Measured along a diagonal through fixed fuel bundles, the center to center distance between adjacent fixed fuel bundles is:

(2^0.5) X [21 X (5 / 8) inch]

= 18.561 inch

Measured from fixed fuel bundle center to fixed fuel bundle center the length of a diagonal face is:

12 X 18.561 inch

= **222.738 inch**

which is less than would be the case for an ideal regular octagon.

The fuel bundles are a subset of a theoretial array 45 bundles X 45 bundles. There is a fixed bundle at each corner of the theoretical array and there is a fixed bundle at the center of the array.

■ **Given data**:
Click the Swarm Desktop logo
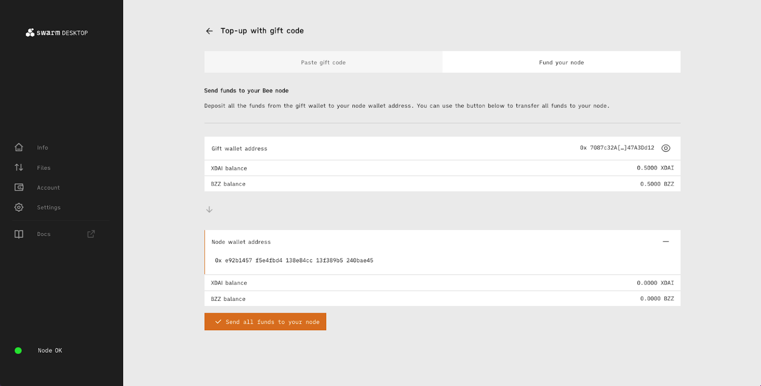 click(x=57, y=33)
==
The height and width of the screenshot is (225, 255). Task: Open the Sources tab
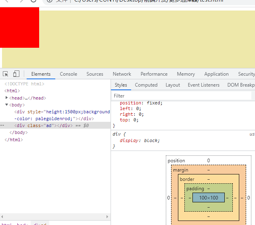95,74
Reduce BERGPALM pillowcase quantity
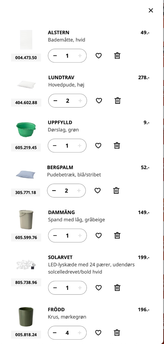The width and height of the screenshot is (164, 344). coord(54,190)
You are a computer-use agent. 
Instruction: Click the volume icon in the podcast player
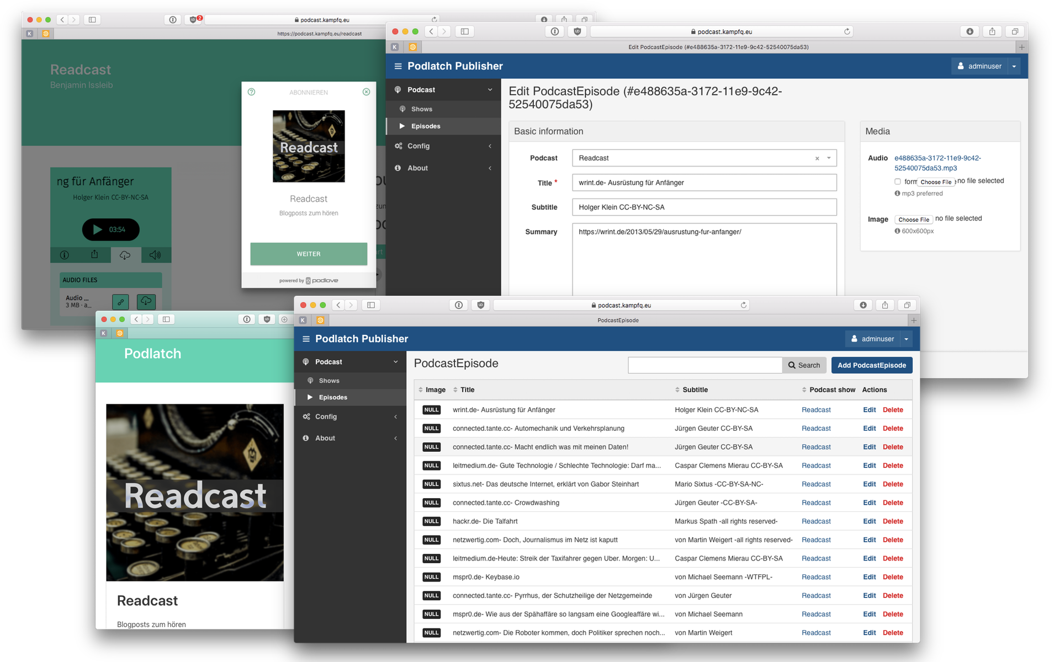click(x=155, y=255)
==
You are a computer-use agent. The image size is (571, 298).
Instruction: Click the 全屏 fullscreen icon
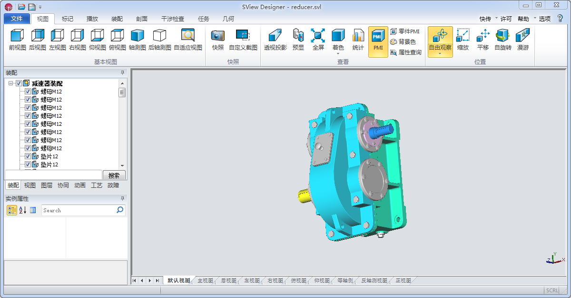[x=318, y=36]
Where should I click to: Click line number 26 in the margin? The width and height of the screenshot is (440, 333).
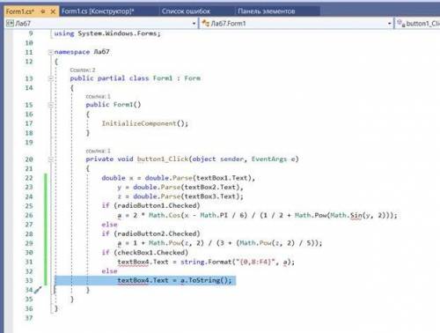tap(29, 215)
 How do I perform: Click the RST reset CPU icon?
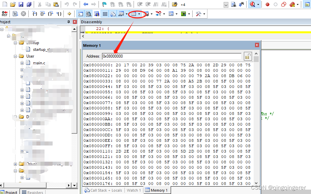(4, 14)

■ **What this exercise asks**:
1. Answer these questions from the fuel bundle passage:
(a) What is the center-to-center distance between adjacent fixed fuel bundles, measured along a diagonal?
(b) What is the length of a diagonal face, measured from fixed bundle center to fixed bundle center?
(c) How large is the theoretical array that the fuel bundles belong to?
2. Decide whether each statement agrees with the fuel bundle passage. Answer yes or no, and quote the words that decide it.
(a) The diagonal face is longer than it would be for an ideal regular octagon.
(b) A fixed bundle sits at the center of the theoretical array.
(c) The length of a diagonal face is found by multiplying the diagonal center-to-center distance by 12.
The records are separate material and have no connection to the fuel bundle passage.

■ **Outputs**:
1.
(a) 18.561 inch
(b) 222.738 inch
(c) 45 bundles by 45 bundles

2.
(a) No: "which is less than would be the case for an ideal regular octagon."
(b) Yes: "there is a fixed bundle at the center of the array."
(c) Yes: "12 X 18.561 inch"